Regardless of the challenges she faces, she finds her motivation by confiding in others.

“My mom is really motivating and she keeps me going everyday,” Velasquez said. “I was seeing a therapist at school and she’s reached out to me to continue with Zoom sessions. I just get anxious with therapy because sometimes I have trouble getting all my thoughts out and I hate awkward pauses. But she was helping me with that too.”

According to Miller, an important way to combat higher levels of anxiety and depression is to have self compassion.

“People need to be able to acknowledge that this is a moment of collective suffering,” Miller said. “We need to choose to be kind to ourselves, especially in our self-talk. Our self-talk can be positive or negative, but many of us don’t even pay attention to the constant narration that goes on in our brains. When we take the time to examine our thoughts, we begin to take control of them.”

By regaining control of our thoughts, we can turn hopelessness into hopefulness, according to Miller.

“Sitting on Facebook and Instagram and thinking that other people are ‘quarantining more productively’ isn’t helpful,” Miller said. “This is a lot like the ‘fear of missing out’ and comparing our lives to others and finding that we come up lacking.”

Miller suggests learning a new skill like yoga or working on becoming fluent in a language. 

“Mindfulness exercises are also great to help with anxiety and depression,” Miller said. “There are apps with guided meditations. Even coloring an adult coloring book can be an act of mindfulness. Find out what has worked for other people and see how you like them.”

This period of social distancing allows for more opportunities for self-care, according to Miller.

“I’m trying not to watch the news too much,” Velasquez said. “I’m taking breaks when I’m overwhelmed and I’m trying to watch what I eat and avoid over-snacking.”

Miller states that self-care is a preventative measure for diseases. A big part of this is avoiding ‘information overload.’

“Sitting and obsessively watching the news or reading articles for hours on end isn’t healthy,” Miller said. “We are listening to find out new information or hope for a story to help us feel better. Limit your exposure, especially if you suffer from anxiety.”

As stated by Miller, people with mild depression and anxiety disorders can fight these feelings off by staying busy.

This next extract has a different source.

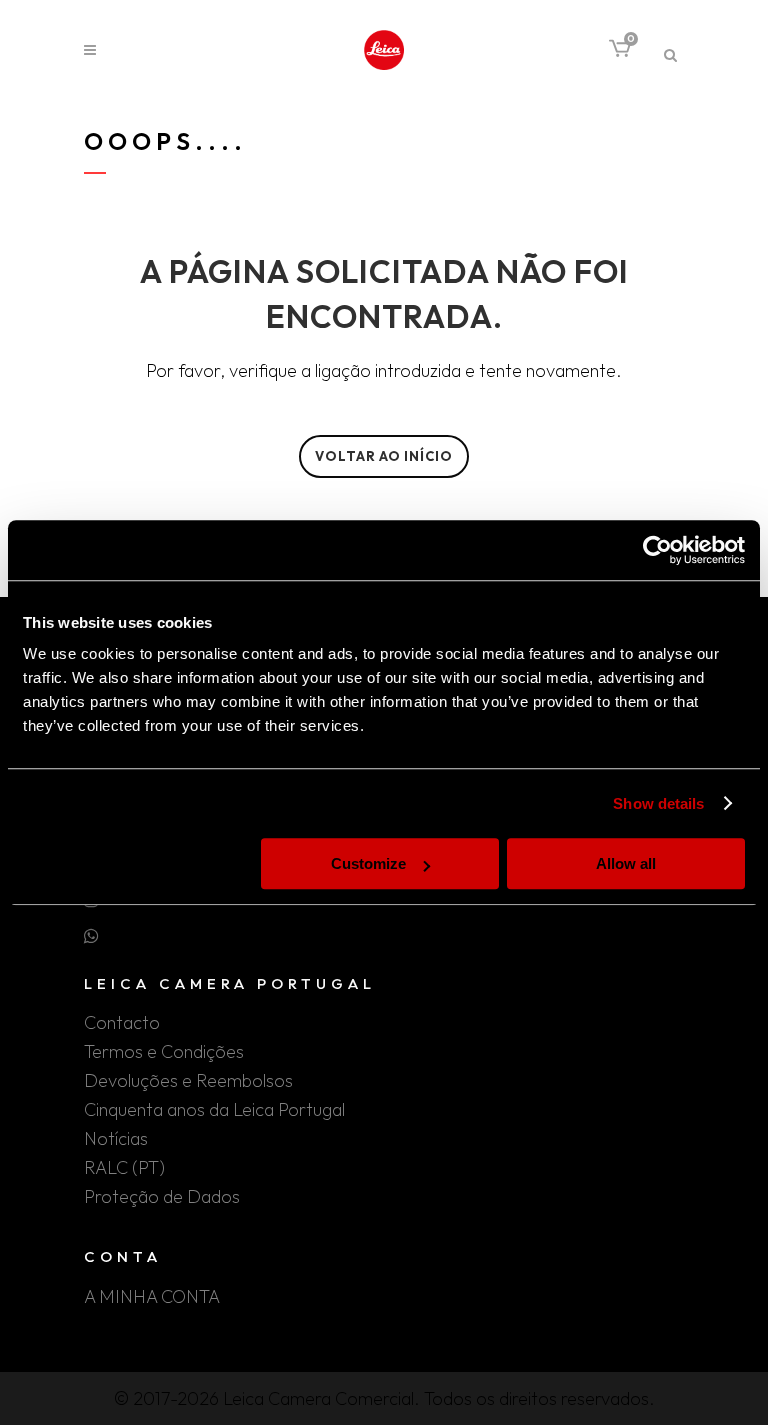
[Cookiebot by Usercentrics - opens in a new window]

However, slowing down can cause things to bubble to the surface. It’s important to find a purpose to focus on.

“Students who can be the ones to go get the groceries are finding a role in the family that is valuable,” Miller said. “Being available to help elderly neighbors can be a great contribution to a neighborhood.” 

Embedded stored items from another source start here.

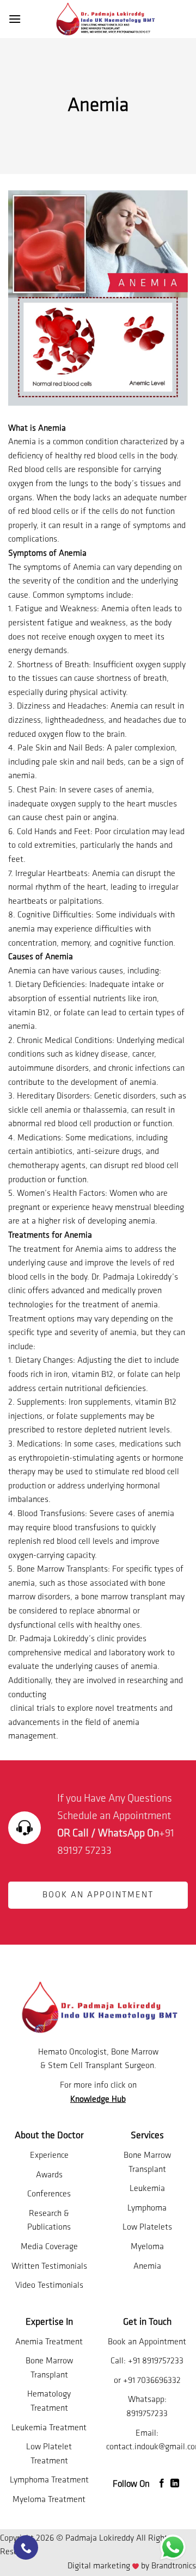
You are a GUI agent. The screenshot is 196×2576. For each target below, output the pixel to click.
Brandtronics (173, 2566)
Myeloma (147, 2247)
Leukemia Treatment (49, 2428)
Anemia (147, 2266)
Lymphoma (147, 2208)
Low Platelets (147, 2227)
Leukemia (147, 2188)
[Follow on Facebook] (161, 2483)
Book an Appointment (147, 2342)
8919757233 (147, 2414)
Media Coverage (49, 2247)
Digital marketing (99, 2566)
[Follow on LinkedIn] (174, 2483)
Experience (49, 2155)
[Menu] (14, 18)
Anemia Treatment (49, 2342)
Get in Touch (147, 2322)
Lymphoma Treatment (49, 2480)
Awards (49, 2175)
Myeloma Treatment (49, 2500)
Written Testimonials (49, 2266)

Velasquez has tried to create a new schedule for herself, finding her purpose through her continued work as an aspiring actor. 

“A lot of my classes don’t transfer as well to online but I’m making it work,” Velasquez said. “For my stage combat class, I have to learn a sword fight and practice it with myself. I don’t have a sword so I have to use the bottom of a paint roller.”

Despite the downfalls, Miller said some people are adjusting more quickly to social distancing than others.

“There are clients that I have been seeing that are actually seeming to function better at this time,” Miller said. “People who dislike the pressure to be made to socialize are enjoying not feeling like they have to conform to their extroverted friends. Also, people who have the perception that their life is much worse than others are sometimes feeling like the playing field is more level now.”

Miller said it’s crucial to have someone who can help keep those feelings of depression at bay.

“It is important to note that allowing our parents and grandparents to be a resource, more than purely financial, can be a wonderful part of moving back home,” Miller said. “People older than you have been through more hard situations in their lives. Listening to how they have gotten through these times can be really helpful. This can also be a fantastic opportunity to feel supported by our family, if we allow ourselves to lean on them.”